Critical Errors in Inhaler Technique among Children Hospitalized with Asthma
Past studies have not evaluated inhaler use in hospitalized children with asthma. The objectives of this study were to evaluate inhaler technique in hospitalized pediatric patients with asthma and identify risk factors for improper use. We conducted a prospective cross-sectional study in a tertiary children’s hospital for children 2-16 years of age admitted for an asthma exacerbation, and inhaler technique demonstrations were analyzed. Of 113 participants enrolled, 55% had uncontrolled asthma, and 42% missed a critical step in inhaler technique. More patients missed a critical step when they used a spacer with mouthpiece instead of a spacer with mask (75% [51%-90%] vs 36% [27%-46%]) and were older (7.8 [6.7-8.9] vs 5.8 [5.1-6.5] years). Patients using the spacer with mouthpiece remained significantly more likely to miss a critical step when adjusting for other clinical covariates (odds ratio 6.95 [1.71-28.23], P = .007). Hospital-based education may provide teachable moments to address poor proficiency, especially for older children using a mouthpiece.

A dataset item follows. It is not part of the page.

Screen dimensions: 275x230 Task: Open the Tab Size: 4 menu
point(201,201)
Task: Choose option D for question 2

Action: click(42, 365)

© 2019 Society of Hospital Medicine
RESULTS
Participants
From October 2016 to June 2017, 380 participants were assessed for participation; 215 were excluded for not having a parent available (59%), not speaking English (27%), not having an asthma diagnosis (ie, viral wheezing; 14%), and 52 (14%) declined to participate. Therefore, a total of 113 participants were enrolled, with demonstrations provided by 100 caregivers and 13 children. The mean age of the patients overall was 6.6 ± 3.4 years and over half (55%) of the participants had uncontrolled asthma (NHLBI criteria1).

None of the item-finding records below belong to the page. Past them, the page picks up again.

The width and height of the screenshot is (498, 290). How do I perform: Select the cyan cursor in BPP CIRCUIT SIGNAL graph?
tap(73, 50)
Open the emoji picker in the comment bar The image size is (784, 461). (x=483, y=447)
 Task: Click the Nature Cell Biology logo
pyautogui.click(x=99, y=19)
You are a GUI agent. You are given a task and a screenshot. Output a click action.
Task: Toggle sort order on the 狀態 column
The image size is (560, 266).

Errors in Inhaler Technique
The mean asthma checklist score was 6.7 (maximum score of 10 for SM and 12 for SMP). A third (35%) scored <7 on the asthma checklist and 42% of participants missed at least one critical step. Overall, children who missed a critical step were significantly older (7.8 [6.7-8.9] vs 5.8 [5.1-6.5] years; P = .002). More participants missed a critical step with the SMP than the SM (75% [51%-90%] vs 36% [27%-46%]; P = .003), and this was the most prominent factor for missing a critical step in the adjusted regression analysis (OR 6.95 [1.71-28.23], P = .007). The most commonly missed steps were breathing normally for 30 seconds for SM, and for SMP, it was breathing out fully and breathing away from the spacer (Table 1). Twenty participants (18%) did not use a spacer device; these patients were older than those who did use a spacer (mean age 8.5 [6.7-10.4] vs 6.2 [5.6-6.9] years; P = .005); however, no other significant differences were identified.
Demographic, Medical History, and Socioeconomic Characteristics
Overall, race, ethnicity, and insurance status did not vary significantly based on asthma checklist score ≥7 or missing a critical step. Patients in the SM group who had received inpatient asthma education during a previous admission, had a history of pediatric intensive care unit (PICU) admission, and had been prescribed a daily controller were less likely to miss a critical step (Table 2). Parental education level varied, with 33% having a high school degree or less, but was not associated with asthma checklist score or missing critical steps. Parental BHLS and parental confidence (PAMSE) were not significantly associated with inhaler proficiency. However, transportation-related barriers were more common in patients with checklist scores <7 and more missed critical steps (OR 1.62 [1.06-2.46]; P = .02).
DISCUSSION
Nearly half of the participants in this study missed at least one critical step in inhaler use. In addition, 18% did not use a spacer when demonstrating their inhaler technique. Despite robust studies demonstrating how asthma education can improve both asthma skills and clinical outcomes,13 our study demonstrates that a large gap remains in proper inhaler technique among asthmatic patients presenting for inpatient care. Specifically, in the mouthpiece group, steps related to breathing technique were the most commonly missed. Our results also show that inhaler technique errors were most prominent in the adolescent population, possibly coinciding with the process of transitioning to a mouthpiece and more independence in medication administration. Adolescents may be a high-impact population on which to focus inpatient asthma education. Additionally, we found that a previous PICU admission and previous inpatient asthma education were associated with missing fewer critical steps in inhaler technique. This finding is consistent with those of another study that evaluated inhaler technique in the emergency department and found that previous hospitalization for asthma was inversely related to improper inhaler use (RR 0.55, 95% CI 0.36-0.84).14 This supports that when provided, inpatient education can increase inhaler administration skills.